Supplied material:
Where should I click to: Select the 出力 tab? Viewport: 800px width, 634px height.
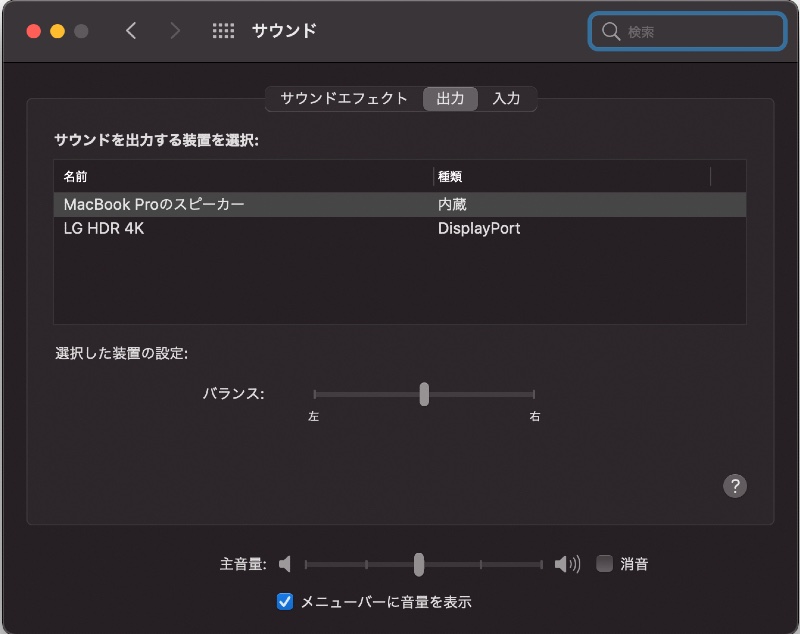point(450,98)
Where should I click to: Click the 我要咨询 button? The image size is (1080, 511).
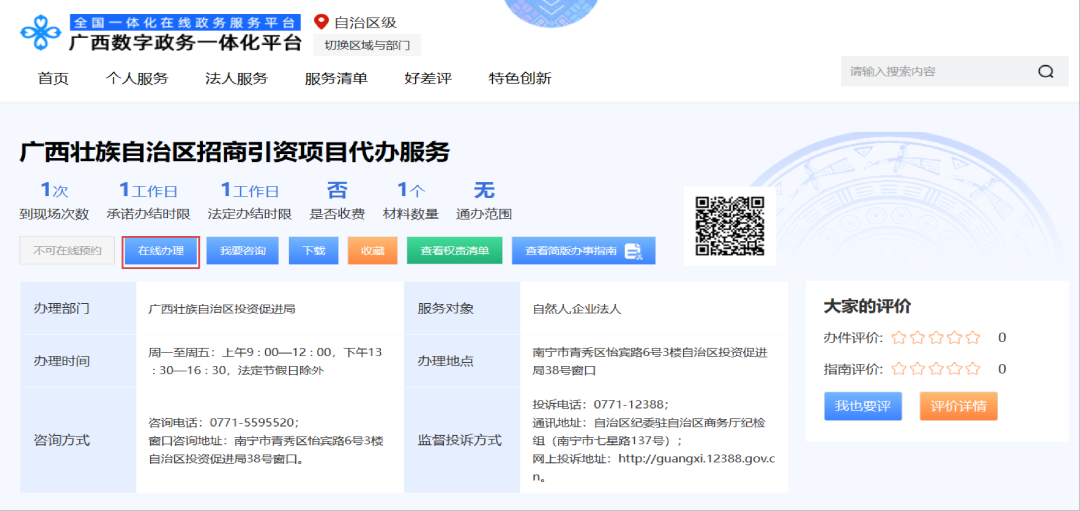point(243,251)
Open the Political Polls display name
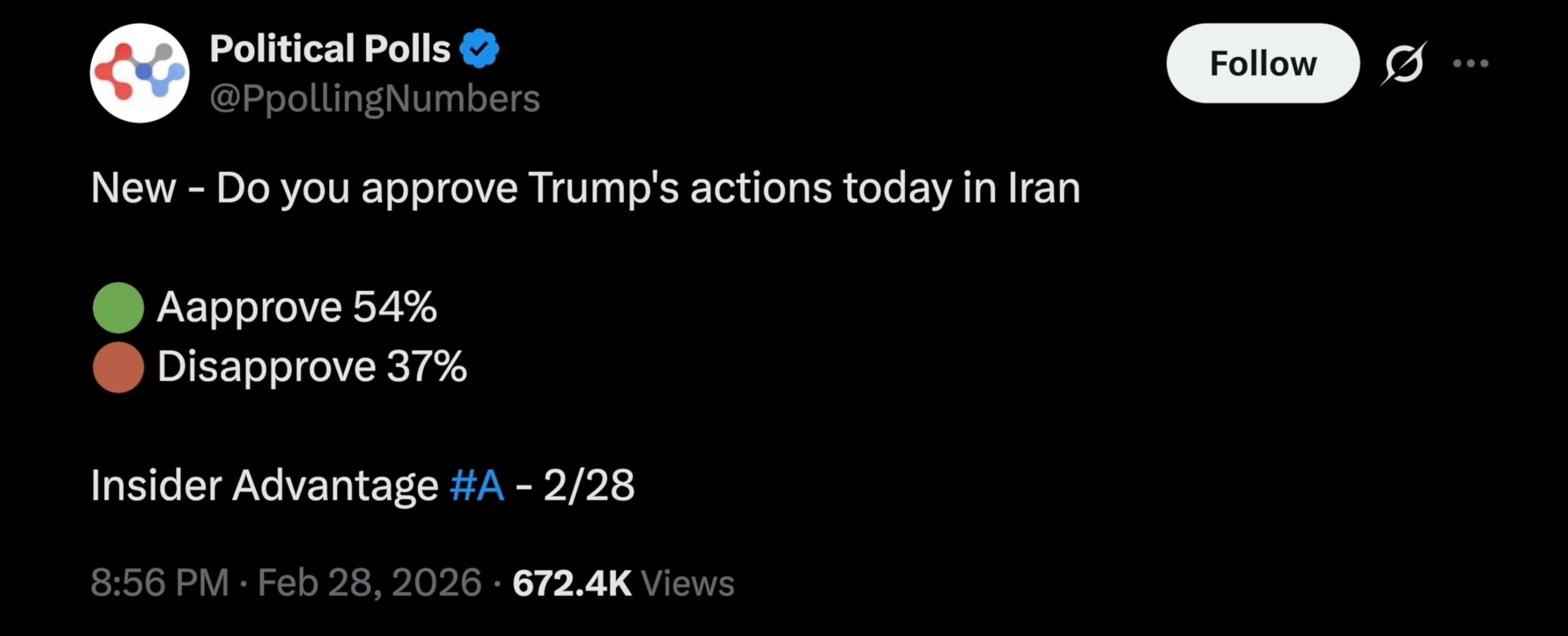The height and width of the screenshot is (636, 1568). 329,49
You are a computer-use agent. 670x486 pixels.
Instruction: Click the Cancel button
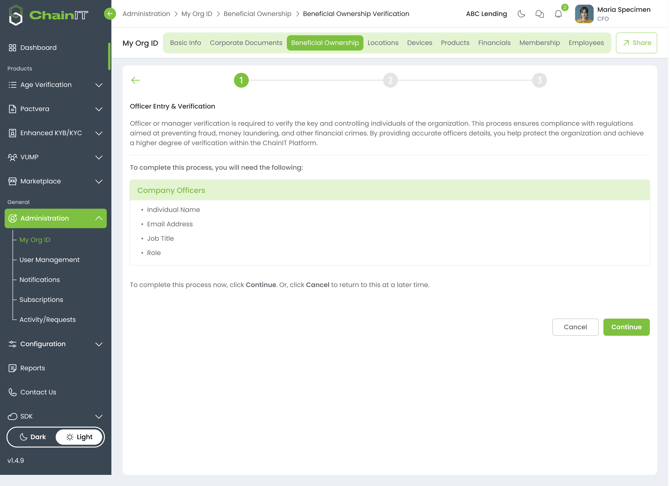point(575,327)
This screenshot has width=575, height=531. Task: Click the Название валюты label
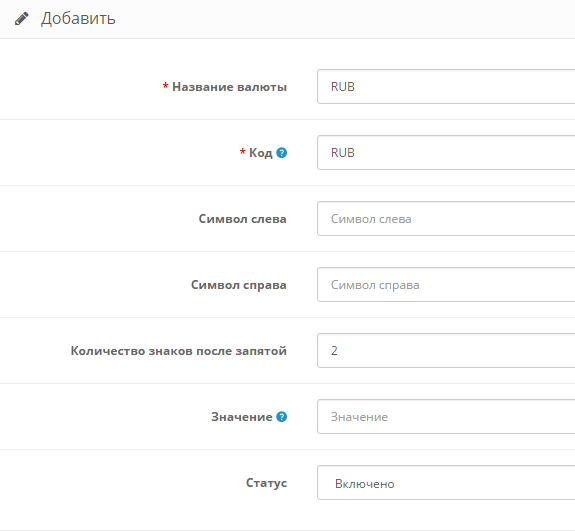[230, 87]
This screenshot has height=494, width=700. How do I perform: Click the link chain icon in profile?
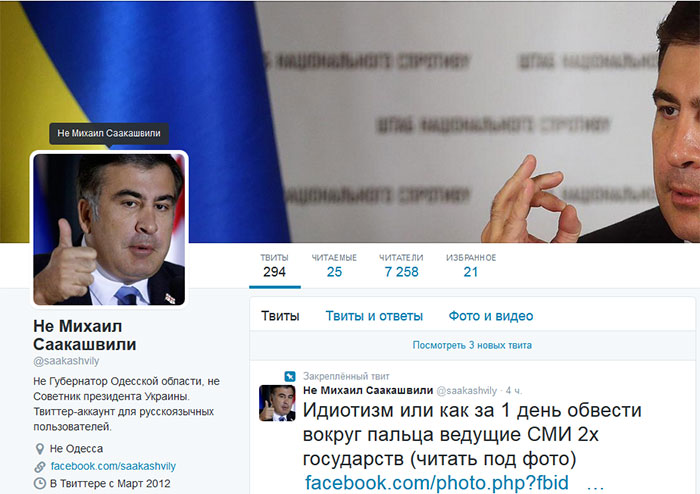[40, 467]
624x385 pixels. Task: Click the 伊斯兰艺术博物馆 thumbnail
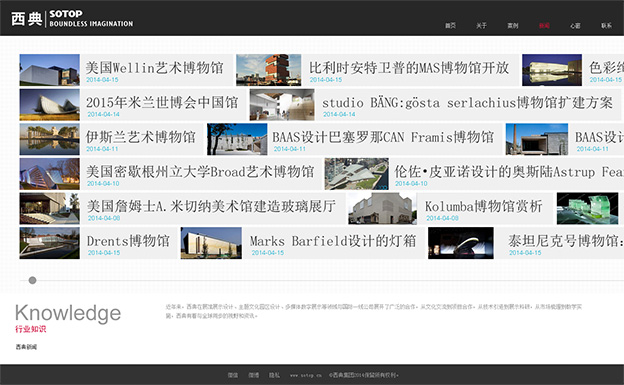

What the task requires:
With the pictures removed, repeat the listing above exactly as it stands.

Worked solution:
Where should I click to: Select the 出力 tab? Viewport: 800px width, 634px height.
point(450,98)
Where should I click to: Click the 我要咨询 button? The image size is (1080, 511).
point(243,251)
Open the Political Polls display name
The height and width of the screenshot is (636, 1568). 329,49
You are a computer-use agent. 670x486 pixels.
Instruction: Click the Cancel button
point(575,327)
This screenshot has width=575, height=531. Task: Click the Название валюты label
[230, 87]
This screenshot has height=494, width=700. How do I perform: Click the link chain icon in profile?
[40, 467]
624x385 pixels. Task: Click the 伊斯兰艺术博物馆 thumbnail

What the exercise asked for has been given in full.